Extract every line of the data below verbatim, leaving out the pictures.

------ Supplied material ------

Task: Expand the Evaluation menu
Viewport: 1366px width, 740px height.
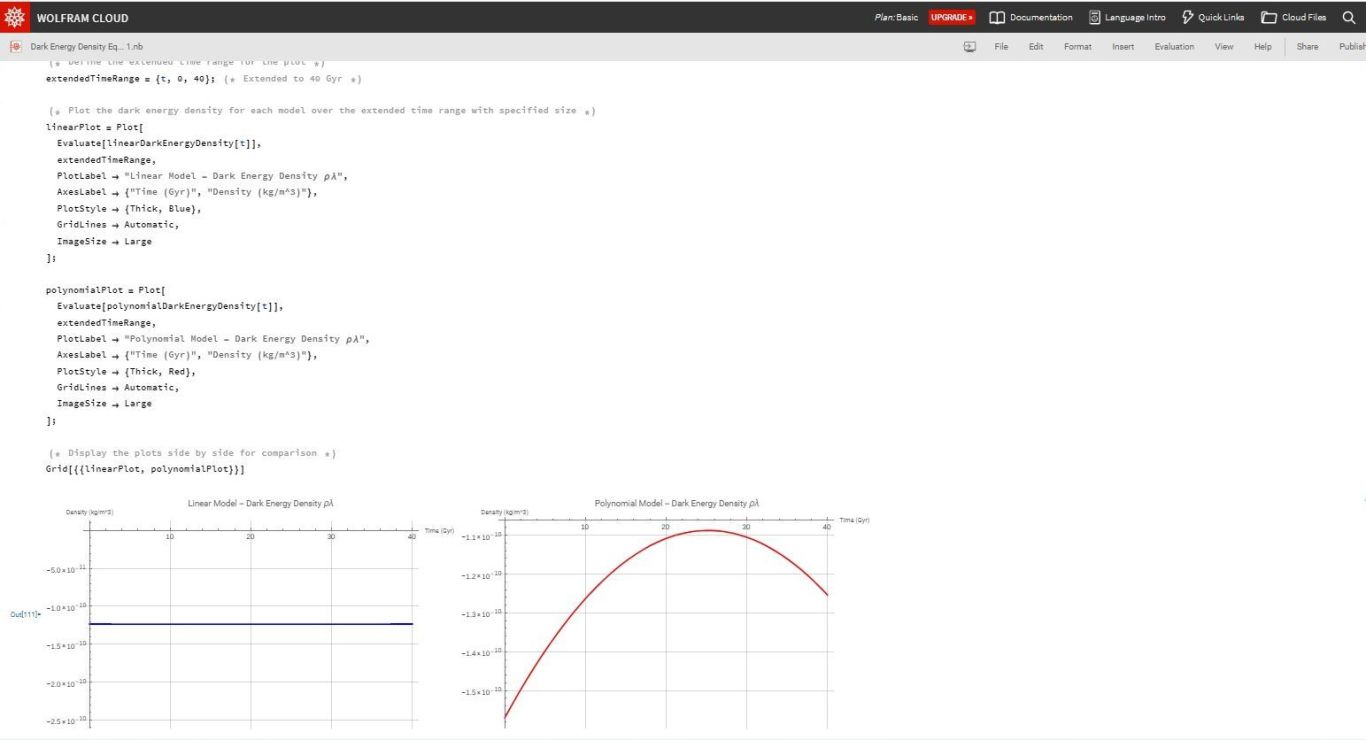Action: point(1174,47)
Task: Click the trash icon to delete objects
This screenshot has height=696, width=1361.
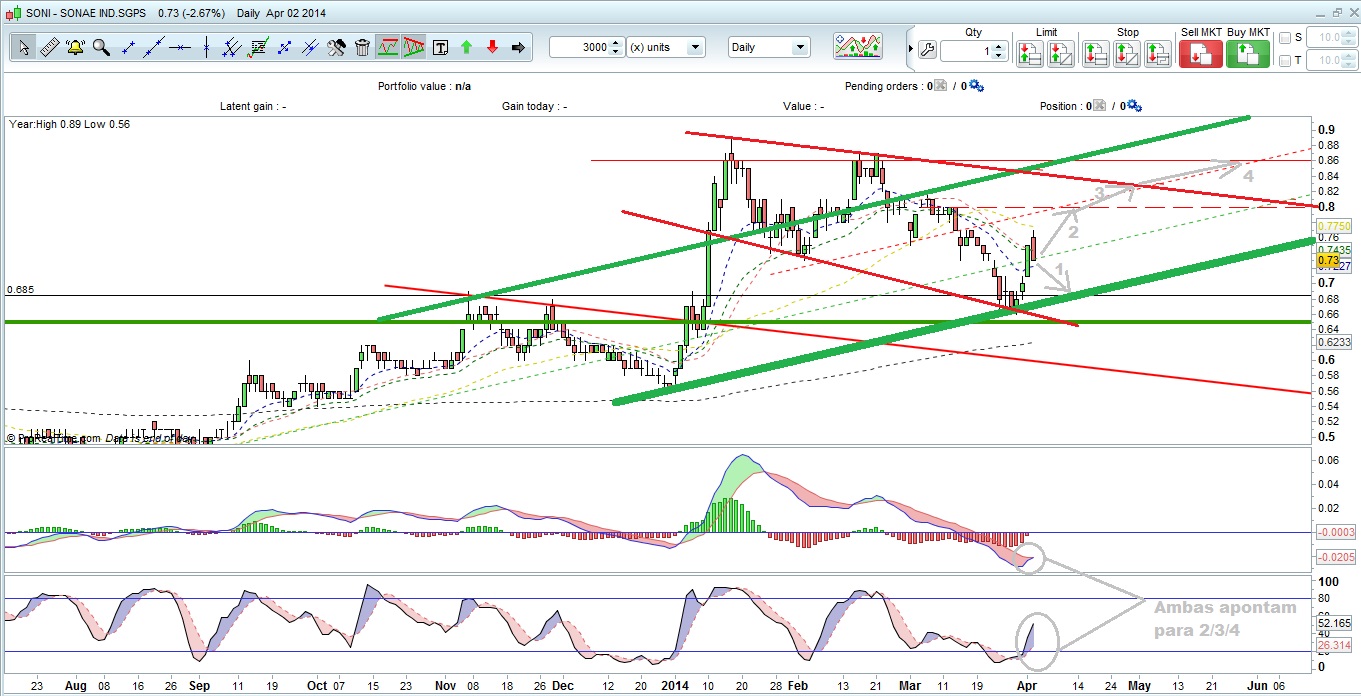Action: pos(362,47)
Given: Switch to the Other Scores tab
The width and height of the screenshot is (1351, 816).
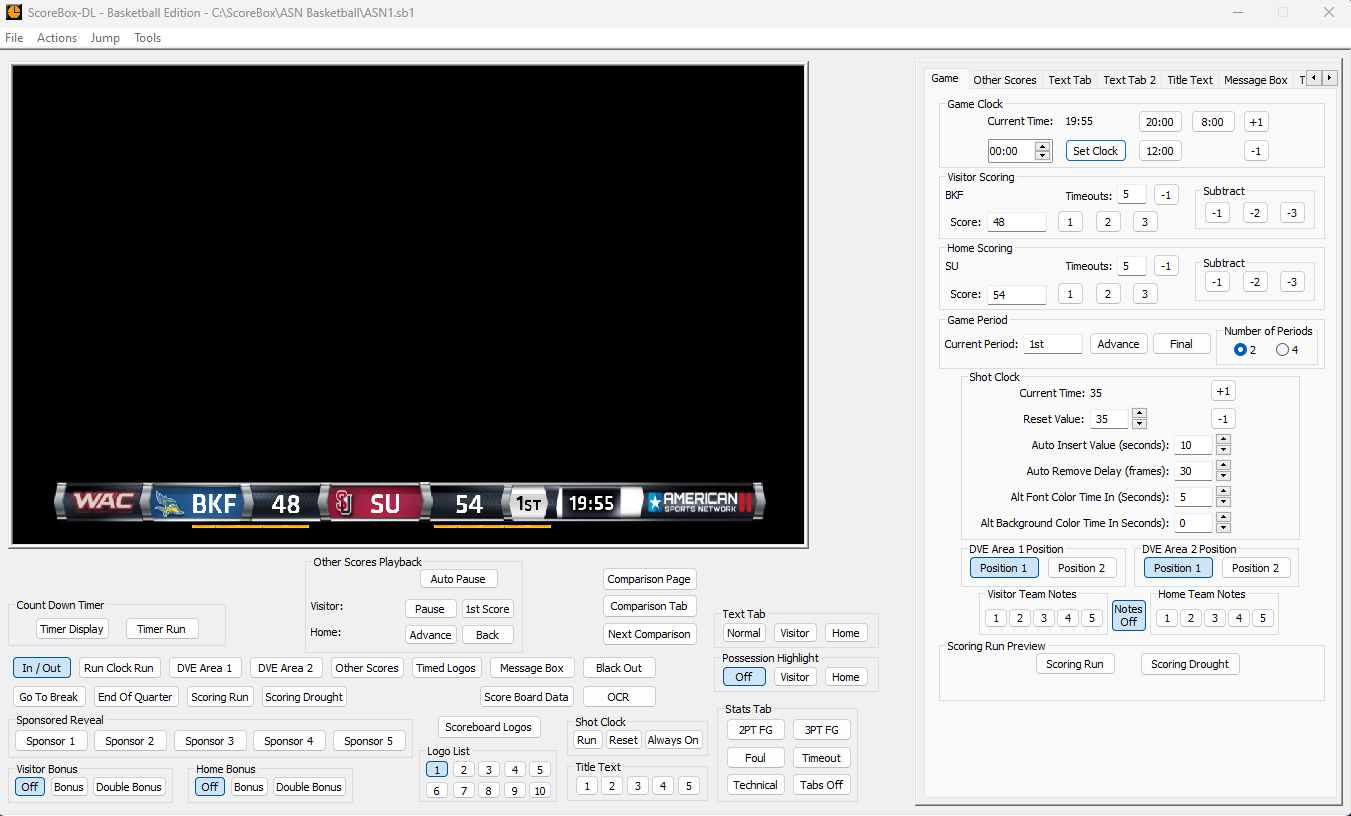Looking at the screenshot, I should (1004, 80).
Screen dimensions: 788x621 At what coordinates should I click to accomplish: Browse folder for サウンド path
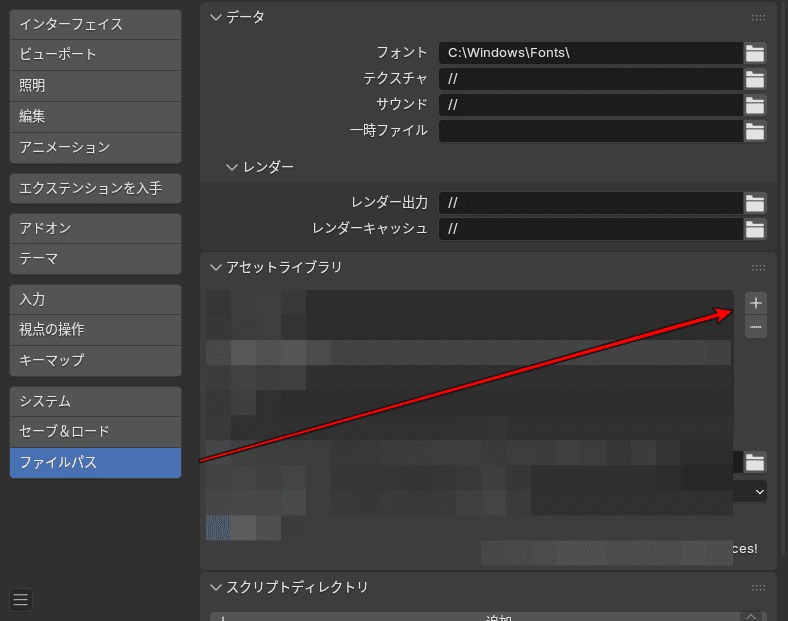(755, 105)
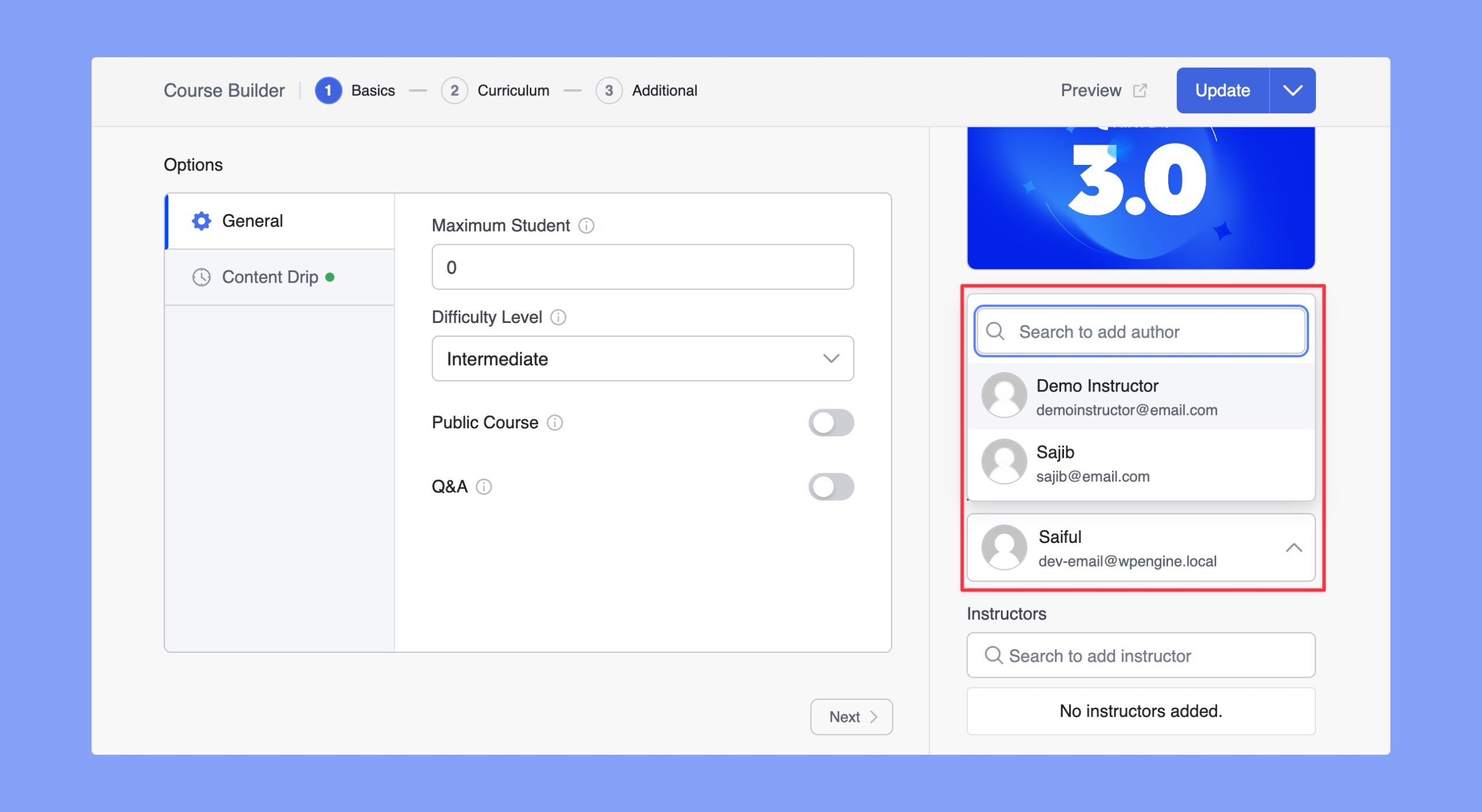Click the Next button
Screen dimensions: 1482x812
(x=850, y=716)
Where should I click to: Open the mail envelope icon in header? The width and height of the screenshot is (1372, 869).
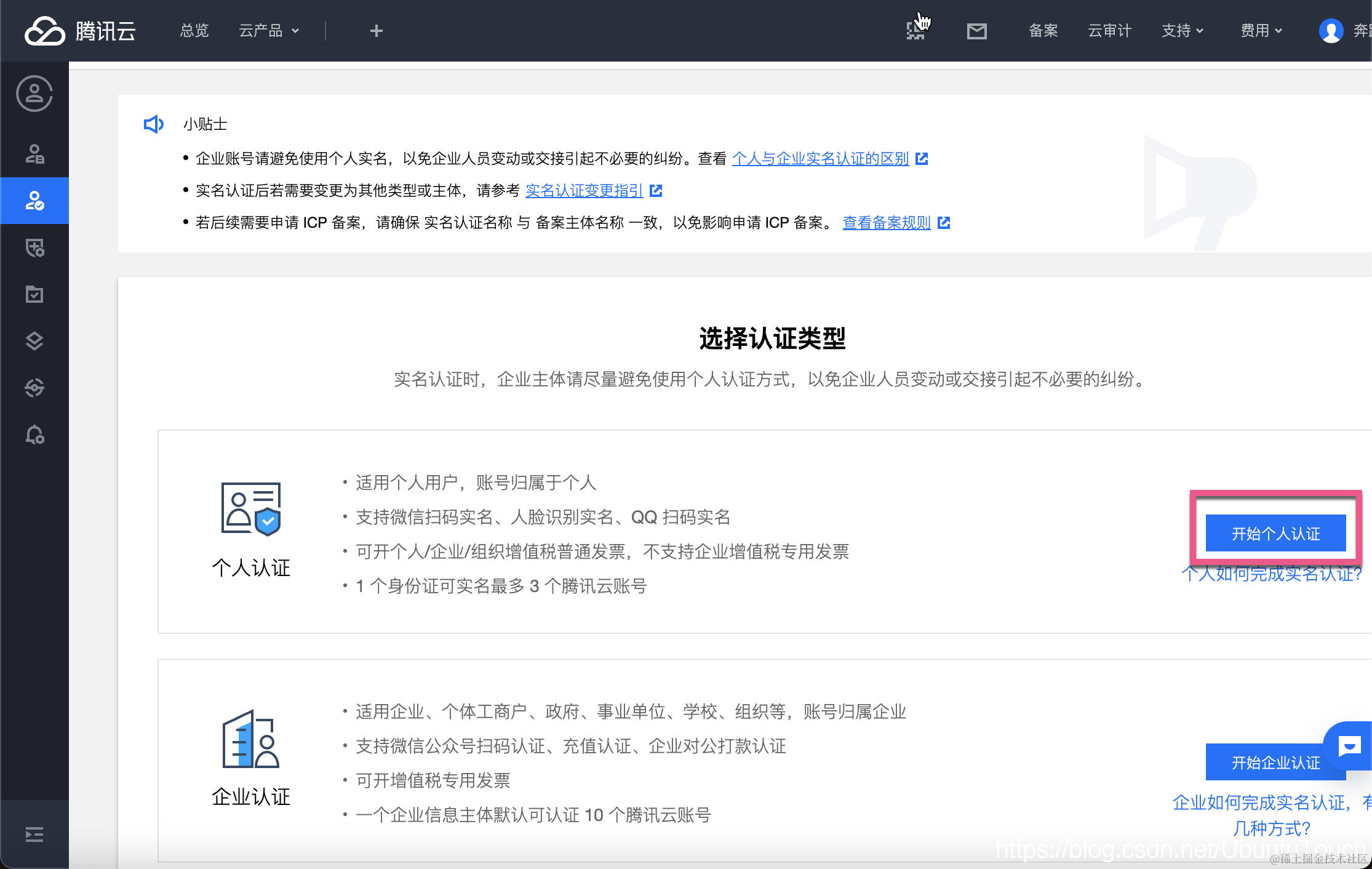pos(976,31)
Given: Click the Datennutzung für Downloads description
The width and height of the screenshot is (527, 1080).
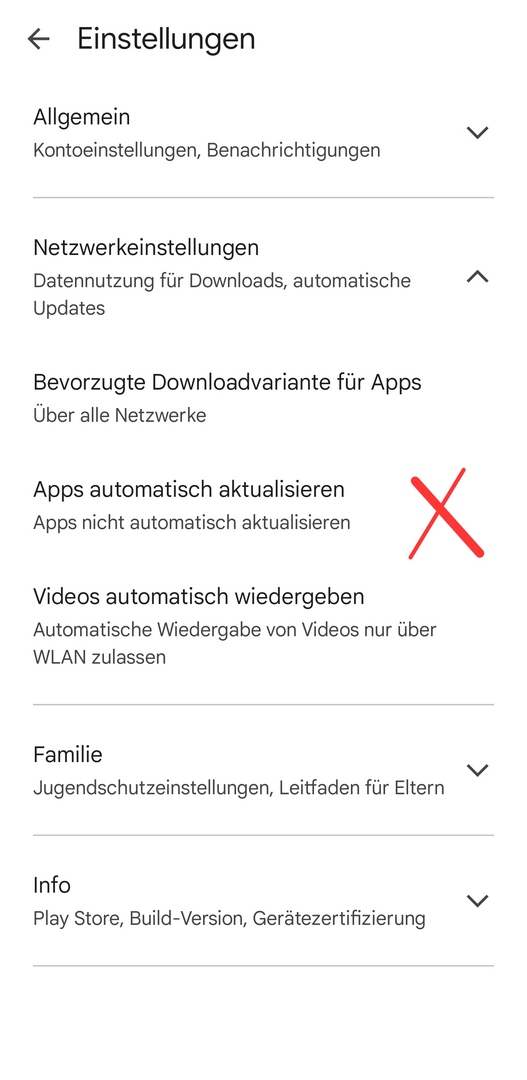Looking at the screenshot, I should 222,295.
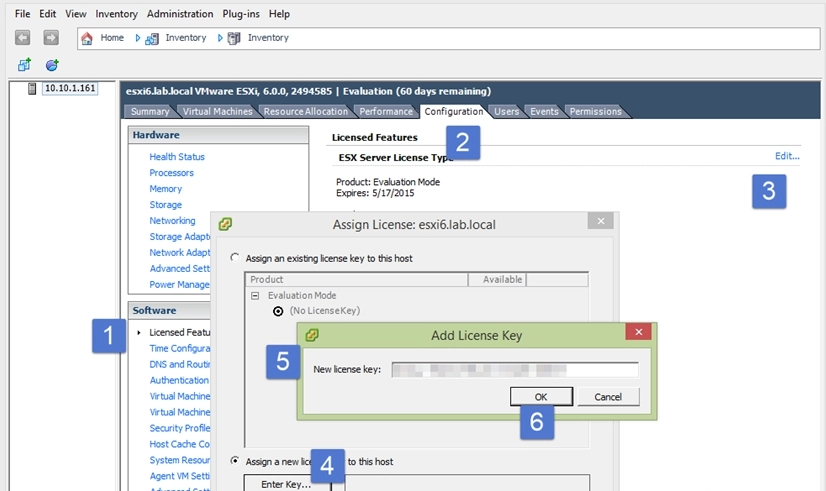Click the first toolbar icon below navigation arrows
This screenshot has height=491, width=826.
click(24, 65)
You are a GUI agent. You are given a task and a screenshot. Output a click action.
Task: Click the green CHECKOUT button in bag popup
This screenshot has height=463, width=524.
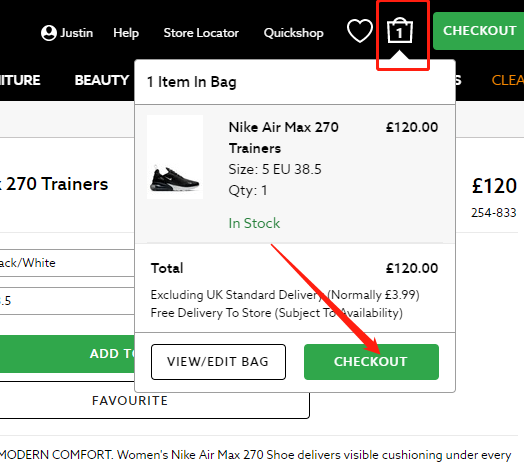[x=371, y=362]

------

- Task result:
Task: Expand the Evaluation menu
Viewport: 1366px width, 740px height.
Action: point(1174,47)
Task: Click the trash icon to delete objects
This screenshot has height=696, width=1361.
Action: pos(362,47)
Given: Switch to the Other Scores tab
The width and height of the screenshot is (1351, 816).
Looking at the screenshot, I should (1004, 80).
Screen dimensions: 788x621 At what coordinates should I click to accomplish: Browse folder for サウンド path
(755, 105)
Click the Next button
Screen dimensions: 1482x812
(x=850, y=716)
Where should I click to: Open the mail envelope icon in header? The width and height of the screenshot is (1372, 869).
pos(976,31)
Given: Click the Datennutzung für Downloads description
The width and height of the screenshot is (527, 1080).
Looking at the screenshot, I should 222,295.
Click the first toolbar icon below navigation arrows
This screenshot has height=491, width=826.
click(24, 65)
You are a GUI agent. You are given a task and a screenshot. Output a click action.
Task: Click the green CHECKOUT button in bag popup
This screenshot has height=463, width=524.
[x=371, y=362]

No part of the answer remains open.